Hayatımız boyunca hepimiz birer engelli adayıyız. Bunun için bir trafik kazası ya da merdivenden düşmek bile yeterli. Bunun bilincinde olarak hayatımıza devam etmeliyiz.
"Engellerin en büyüğü beyindeki örümcek ağlarını aşamamanın verdiği engellerdir"… "Hayat müşterek yaşanırsa, sevgiyle, her engel aşılır"…
Rahmetli Özer Yelçe evliliğinde gösterdiği sabrı ve fedakarlığıyla, sevgili yazarımız Ayşegül Domaniç Yelçe' de vücudundaki engellere rağmen hayata tutunuşu ve mücadelesiyle hepimizin örnek alacağı bir insanlık sergilemişler.

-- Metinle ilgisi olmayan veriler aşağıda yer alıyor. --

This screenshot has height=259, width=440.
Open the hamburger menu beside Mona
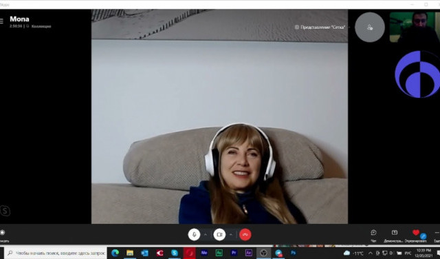pyautogui.click(x=1, y=21)
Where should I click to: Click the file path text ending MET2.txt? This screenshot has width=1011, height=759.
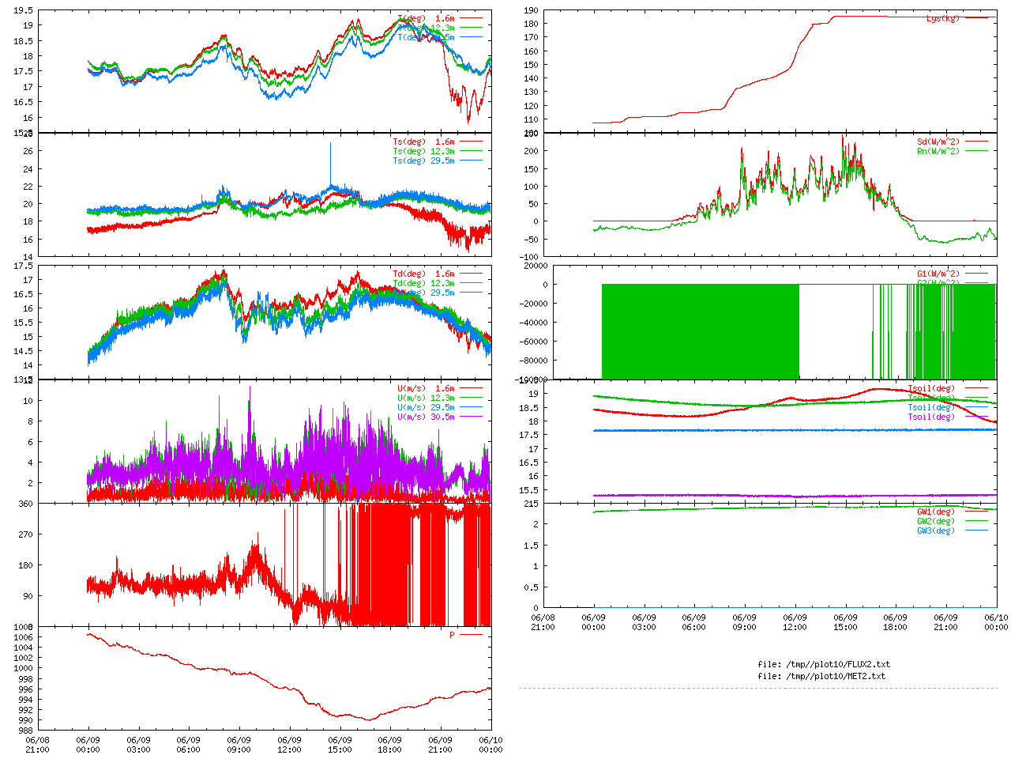pos(821,676)
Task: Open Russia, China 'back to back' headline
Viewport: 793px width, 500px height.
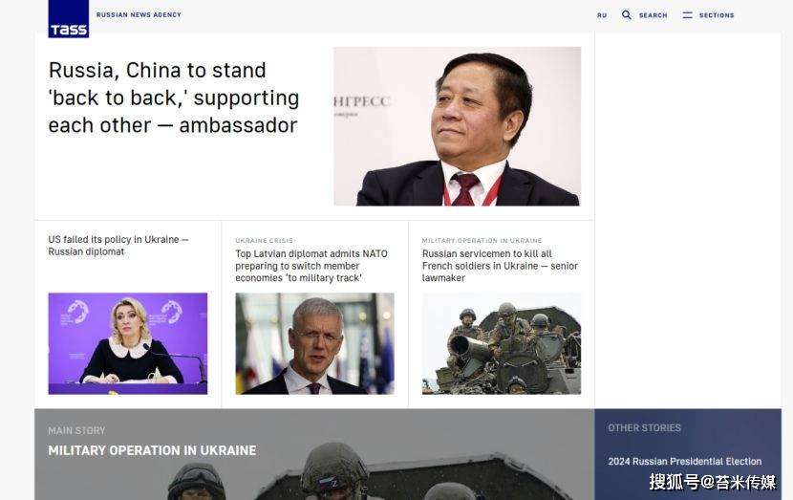Action: 174,98
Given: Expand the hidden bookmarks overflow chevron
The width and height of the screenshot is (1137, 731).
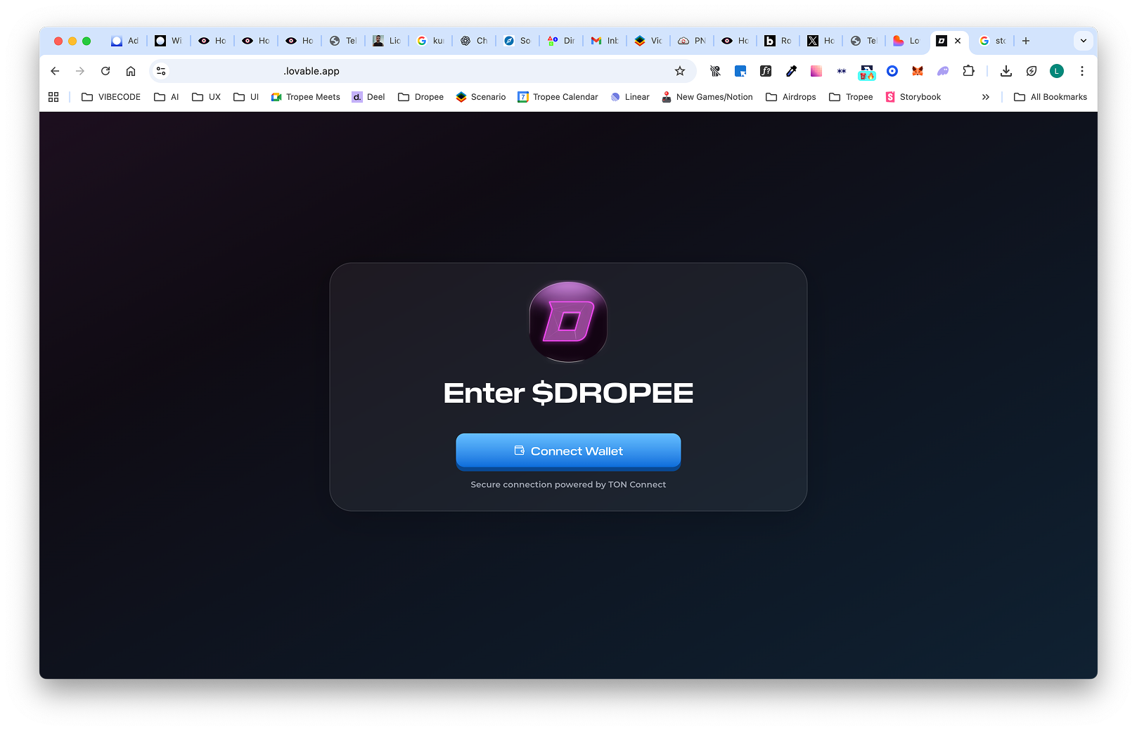Looking at the screenshot, I should (x=986, y=97).
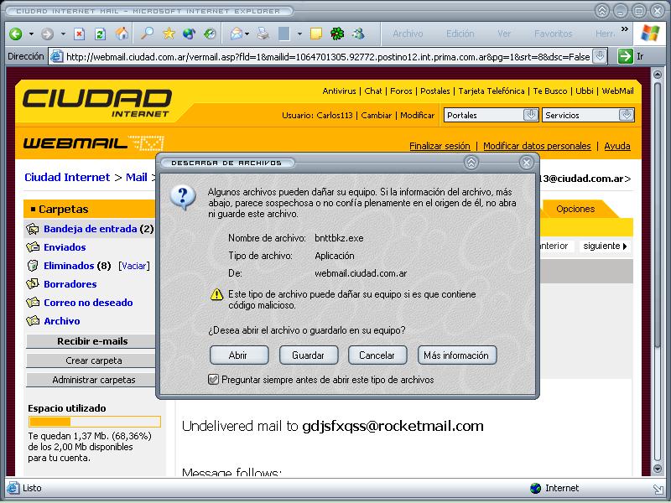Click the Abrir button in dialog
Viewport: 671px width, 503px height.
pos(238,355)

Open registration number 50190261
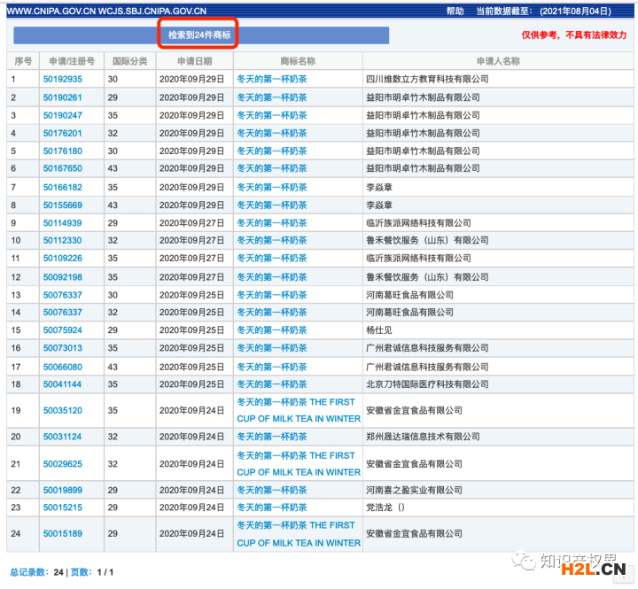click(x=63, y=97)
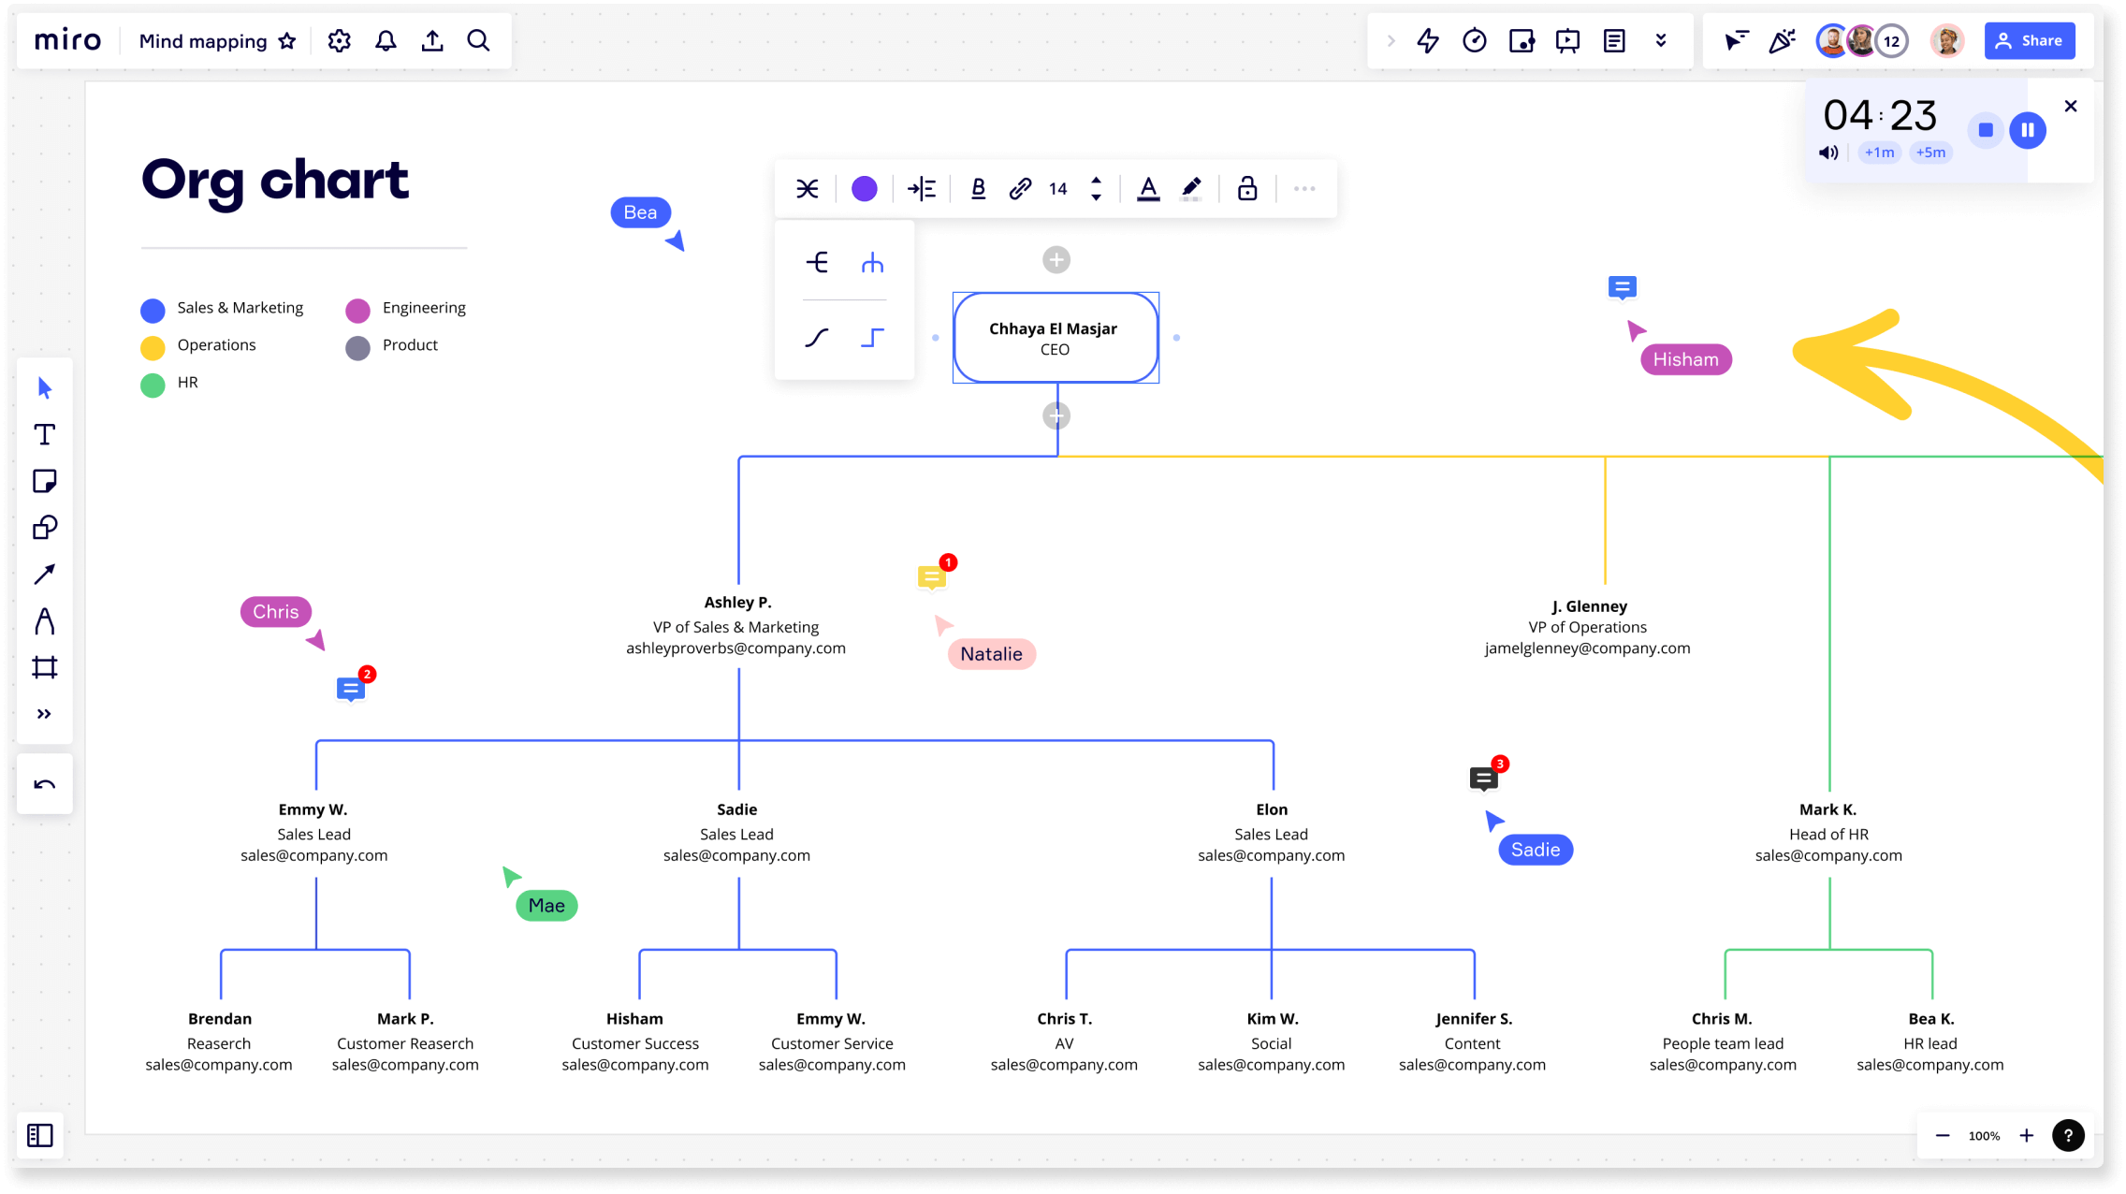The height and width of the screenshot is (1194, 2126).
Task: Select the text tool in sidebar
Action: coord(44,434)
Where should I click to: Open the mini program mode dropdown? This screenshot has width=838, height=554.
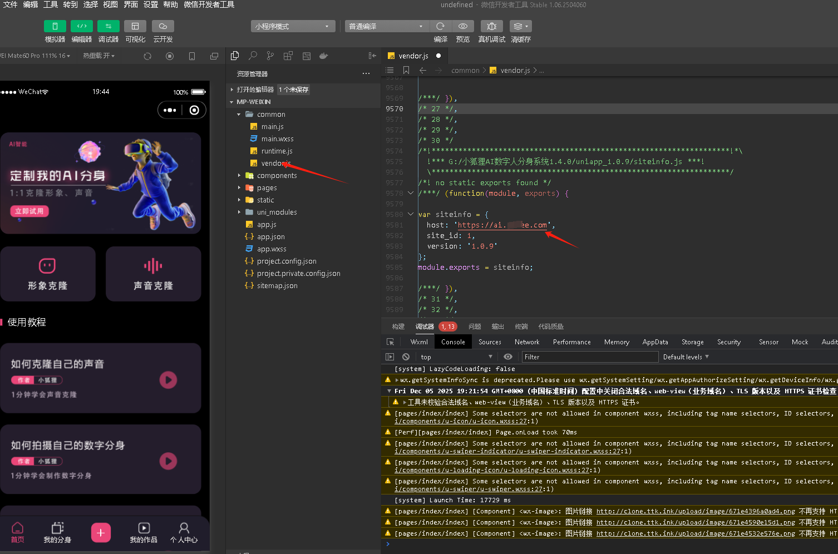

Halil Cibran'ın dediği gibi; ‘'Kişinin hayal gücüyle düşlerinin gerçekleşmesi arasındaki mesafe yalnızca onun yoğun isteğiyle aşılabilir'' istemek ve sevgi her şeyin başı bu hayatta…
Yeter ki umudumuzu kaybetmeyelim.
10-16 Mayıs Engelliler Haftasının , "engellilere bakış açınızı tekrar, yeniden sorgulamanız için bir fırsat olmasını diliyorum". Artık engellilere acıyarak bakmak yerine onları daha fazla sosyal ve iş hayatına çekebileceğimiz şartları oluşturmamız gerekmektedir. "Unutmayalım ki; fikirlerimizi çabalarımızla birleştirerek " Hayata Dair" bütün engelleri ortadan kaldırabiliriz". . .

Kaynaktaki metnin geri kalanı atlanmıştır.